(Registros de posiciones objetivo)
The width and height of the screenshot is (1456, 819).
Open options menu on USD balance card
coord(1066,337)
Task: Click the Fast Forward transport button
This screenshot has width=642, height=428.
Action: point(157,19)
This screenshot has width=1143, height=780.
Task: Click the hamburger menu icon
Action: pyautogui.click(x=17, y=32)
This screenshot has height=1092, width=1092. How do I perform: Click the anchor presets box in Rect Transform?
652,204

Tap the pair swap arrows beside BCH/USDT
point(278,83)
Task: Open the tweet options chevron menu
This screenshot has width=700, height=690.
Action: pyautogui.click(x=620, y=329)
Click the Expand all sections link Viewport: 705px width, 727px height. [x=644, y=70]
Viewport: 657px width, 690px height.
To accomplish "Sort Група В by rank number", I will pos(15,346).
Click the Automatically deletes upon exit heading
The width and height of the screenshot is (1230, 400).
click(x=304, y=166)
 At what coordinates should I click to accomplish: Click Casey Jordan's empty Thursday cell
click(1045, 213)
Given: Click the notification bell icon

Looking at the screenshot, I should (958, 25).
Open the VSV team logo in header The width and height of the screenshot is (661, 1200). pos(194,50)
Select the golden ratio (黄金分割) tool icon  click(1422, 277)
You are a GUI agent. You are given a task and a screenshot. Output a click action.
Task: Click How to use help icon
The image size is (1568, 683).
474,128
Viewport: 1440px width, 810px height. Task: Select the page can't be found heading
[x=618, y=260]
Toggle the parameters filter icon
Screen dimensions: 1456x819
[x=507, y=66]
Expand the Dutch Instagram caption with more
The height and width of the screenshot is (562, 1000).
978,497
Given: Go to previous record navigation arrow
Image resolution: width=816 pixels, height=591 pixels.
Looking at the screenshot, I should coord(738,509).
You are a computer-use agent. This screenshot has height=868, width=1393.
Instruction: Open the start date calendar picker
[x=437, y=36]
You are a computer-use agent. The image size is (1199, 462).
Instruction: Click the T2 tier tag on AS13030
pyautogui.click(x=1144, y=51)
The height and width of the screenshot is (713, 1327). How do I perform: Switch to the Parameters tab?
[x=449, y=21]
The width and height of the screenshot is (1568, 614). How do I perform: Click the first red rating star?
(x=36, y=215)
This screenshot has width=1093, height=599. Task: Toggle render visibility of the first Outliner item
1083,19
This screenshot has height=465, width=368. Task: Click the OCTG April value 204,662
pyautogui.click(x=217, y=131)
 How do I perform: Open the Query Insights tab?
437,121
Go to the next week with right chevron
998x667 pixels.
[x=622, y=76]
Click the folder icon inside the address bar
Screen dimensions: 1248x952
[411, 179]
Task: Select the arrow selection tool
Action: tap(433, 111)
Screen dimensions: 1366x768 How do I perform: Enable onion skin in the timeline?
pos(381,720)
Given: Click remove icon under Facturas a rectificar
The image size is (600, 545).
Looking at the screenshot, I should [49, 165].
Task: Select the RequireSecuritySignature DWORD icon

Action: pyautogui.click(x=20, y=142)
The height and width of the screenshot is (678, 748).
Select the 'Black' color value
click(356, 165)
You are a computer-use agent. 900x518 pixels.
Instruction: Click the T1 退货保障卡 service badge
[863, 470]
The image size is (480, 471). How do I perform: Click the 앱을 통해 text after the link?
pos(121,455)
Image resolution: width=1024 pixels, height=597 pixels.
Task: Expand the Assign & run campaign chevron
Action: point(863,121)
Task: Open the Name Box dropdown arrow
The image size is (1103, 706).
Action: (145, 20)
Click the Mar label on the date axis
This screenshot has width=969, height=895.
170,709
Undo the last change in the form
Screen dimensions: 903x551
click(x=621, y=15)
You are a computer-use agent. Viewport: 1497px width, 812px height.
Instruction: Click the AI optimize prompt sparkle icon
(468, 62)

» Consigna dada:
Entrega como CSV de dos columnas, texto y respuesta, los datos desde la línea que contiene "The height and width of the screenshot is (713, 1327)." hasta la línea que contiene "pyautogui.click(x=217, y=131)", ambas incluidas. Pon una fila por cada texto con su respuesta, cada uno en un campo entre comillas y con los saltos de línea cambiados por espacios.

» Respuesta escrita:
texto,respuesta
"The height and width of the screenshot is (713, 1327). How do I perform: Switch to the Parameters tab?","[x=449, y=21]"
"The width and height of the screenshot is (1568, 614). How do I perform: Click the first red rating star?","(x=36, y=215)"
"This screenshot has width=1093, height=599. Task: Toggle render visibility of the first Outliner item","1083,19"
"This screenshot has height=465, width=368. Task: Click the OCTG April value 204,662","pyautogui.click(x=217, y=131)"